Exercise directions:
Everything in the data below is left aside except the lines from the one containing "Task: Add a new transition with the plus icon" through the one containing "Click the Setup"; repeat those exactly.

Exercise material:
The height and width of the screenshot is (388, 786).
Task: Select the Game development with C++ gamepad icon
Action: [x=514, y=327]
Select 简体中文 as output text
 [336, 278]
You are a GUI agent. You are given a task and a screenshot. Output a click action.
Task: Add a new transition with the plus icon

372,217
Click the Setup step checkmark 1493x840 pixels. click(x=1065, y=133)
--
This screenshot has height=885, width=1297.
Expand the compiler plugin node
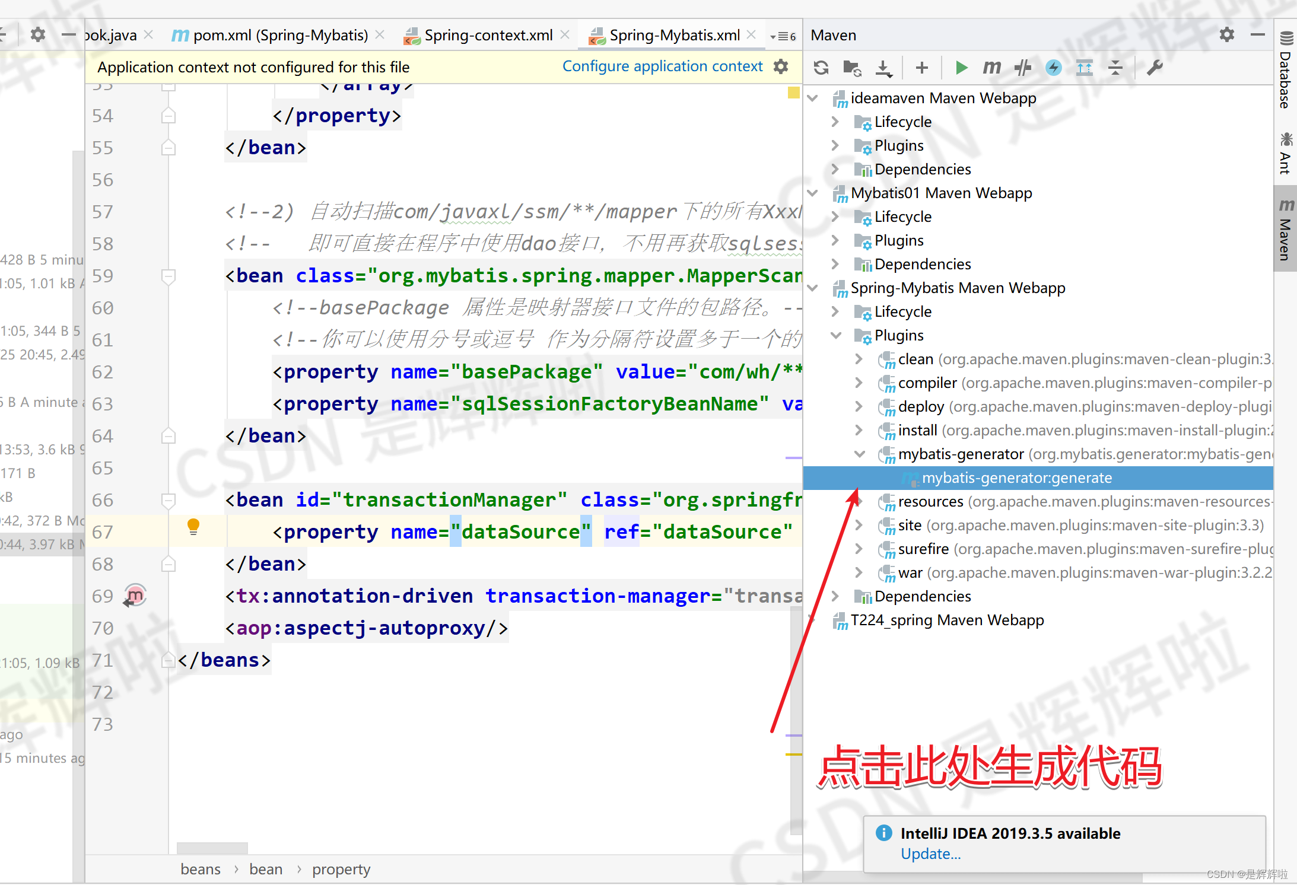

Solution for this exercise:
Task: Add a new transition with the plus icon

372,217
Click the Setup step checkmark 1493x840 pixels. click(x=1065, y=133)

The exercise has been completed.